Policy Brief #180
|The year 2010 in Afghanistan had some encouraging signs but on balance it was less positive than had been hoped. In 2011, therefore, it is important to do two things: first, look for further improvements in our strategy; and second, develop a backup plan, should the current approach not yield the kind of progress that is necessary and expected.
This policy brief addresses the first challenge, improving the U.S./NATO counterinsurgency campaign. The basic logic of current strategy is accepted, but several new initiatives or ideas are explored to make it more promising and more effective. Three main ideas are developed:
The past year was not without good news in Afghanistan. It saw a successful deployment of nearly another 40,000 NATO troops to Afghanistan; twice as much growth in Afghan security forces together with a much more robust approach to their training; increases in American civilian capacity in Kabul and in the field; and highly effective targeting of Afghan (and Pakistani) insurgents within Afghanistan and just over the border with Pakistan. I would also count the September parliamentary elections as more good than bad, since it was Afghans who held other Afghans accountable for infractions, and since the Karzai government appears on balance to be tolerating an outcome that will reduce the strength of its cronies in the elected assembly (though this issue remains a work in progress). Finally, NATO’s decision at the November Lisbon Summit to emphasize the year 2014 as the time when Afghanistan would assume full control of security operations-rather than President Obama’s earlier preference to emphasize July 2011 as the point when the U.S. departure would begin-clarified the American and international commitments to get the job done right before going home. Among other benefits, this change should help convince more Afghan and Pakistani fence-sitters that they can count on us, rather than encouraging hedging behavior out of fear of a premature, hurried NATO exit.

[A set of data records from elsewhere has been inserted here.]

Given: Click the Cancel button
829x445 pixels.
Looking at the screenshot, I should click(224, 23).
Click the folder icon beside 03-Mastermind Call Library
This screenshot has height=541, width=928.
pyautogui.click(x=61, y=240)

However, 2010 also witnessed a roughly 50 percent increase in the overall level of violence that can only partially be explained by our increased presence and tempo of operations. That increase reflects a very resilient insurgency. Problematic relations between the Obama administration and the Karzai government have also continued, the corruption problem has remained intractable (largely fueled by the western presence with all of its trappings), and the Pakistani government still tolerates sanctuaries for the Haqqani network and the “Quetta Shura Taliban” (that is, the Afghan Taliban) on its territory.
For the most part, the strategy of the International Security Assistance Force (ISAF) under General David Petraeus, and the efforts of the international community more broadly, seem sound. The paramount goal in Afghanistan is to put the country’s government in a position to control its own territory. That is the way to ensure that no large terrorist sanctuaries re-emerge there that could threaten the United States, nuclear-armed Pakistan, or other core western interests. But to achieve that goal, a comprehensive counterinsurgency approach that helps build up the Afghan state is needed, because establishing control of territory requires that the government possess a certain legitimacy among its people-which in turn requires some measure of economic and political progress. Hence, to achieve a fairly simple goal, we have properly undertaken a fairly ambitious strategy, after having tried the opposite, minimalist approach for the first half dozen years of the war only to see the Taliban make a comeback. Yet the strategy still needs improvement to address its two main vulnerabilities: the weakness and corruption of the Afghan government, and the schizophrenic approach to the war on the part the Pakistani government. This policy brief proposes ideas to address each of these problems. The proposals would also improve the prospects of any sound backup plan that might have to be considered this year, such as the concept that Brookings Senior Fellow Bruce Riedel and I have recently developed that we call a “Plan A-” for the country.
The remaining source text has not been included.